In a speech last week to the Reuters Washington Summit, Director Cordray is reported to have indicated that the CFPB is committed to pursuing individuals, and not just companies, when exercising its enforcement authority. Mr. Cordray reportedly said that “[c]ompanies run through individuals, and individuals need to know that they’re at risk when they do bad things under the umbrella of a company.”
The same report stated that Mr. Cordray had also indicated that the CFPB is now seeking admissions of wrongdoing from enforcement targets. This past June, we reported that the SEC had changed its policy to more frequently require an admission of wrongdoing from defendants as a condition of settlement. At that time, we observed that Senator Elizabeth Warren’s role as a leading critic of the SEC’s “neither admit nor deny” policy might cause the CFPB to be more favorably disposed to making a similar change. Because of the difficulty that defendants in enforcement actions may face by admitting any wrongdoing, the CFPB’s apparent decision to adopt the SEC’s new policy could be an obstacle for many companies in reaching settlements with the CFPB.
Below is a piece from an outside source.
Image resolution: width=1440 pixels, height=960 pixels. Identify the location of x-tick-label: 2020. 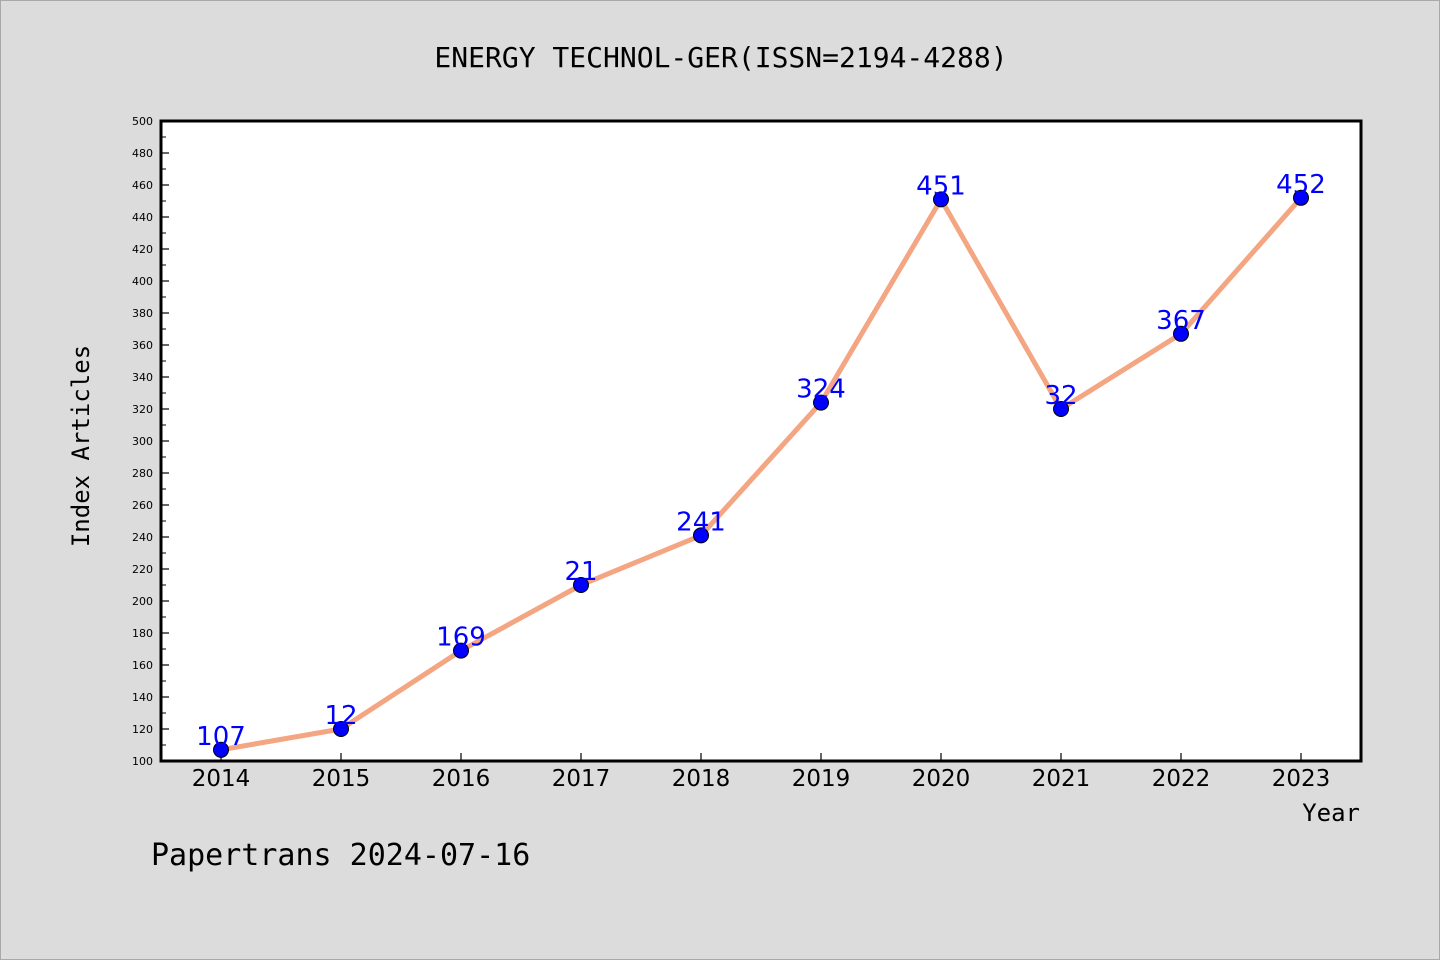
(942, 779).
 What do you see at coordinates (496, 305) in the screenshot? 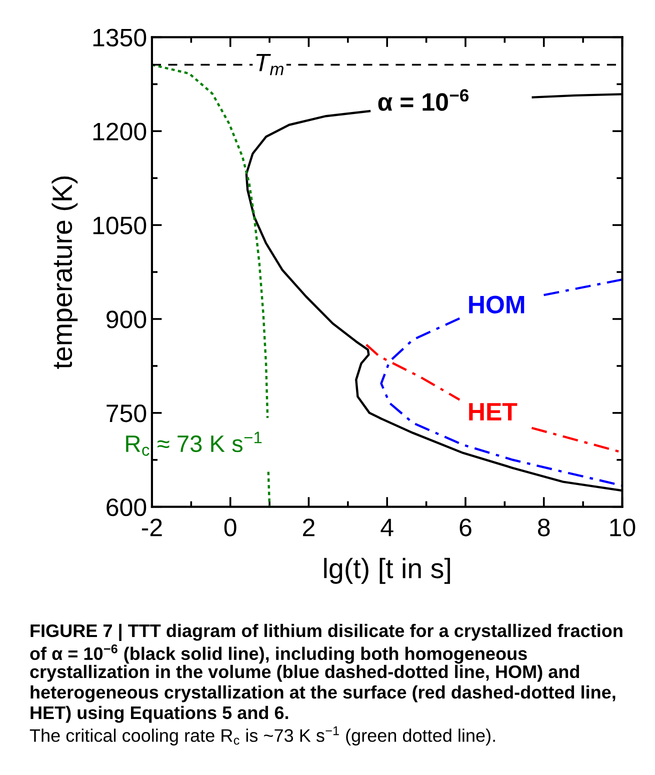
I see `series-label: HOM` at bounding box center [496, 305].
The CFPB has already named individuals as defendants in two RESPA enforcement matters involving affiliated business arrangements (one matter was settled in May and the other was filed last week) and in two mortgage modification enforcement matters, one against the Gordon Law Firm and the other against National Legal Help Center. In these matters, there have been no admissions of wrongdoing by the individuals who have agreed to settlements.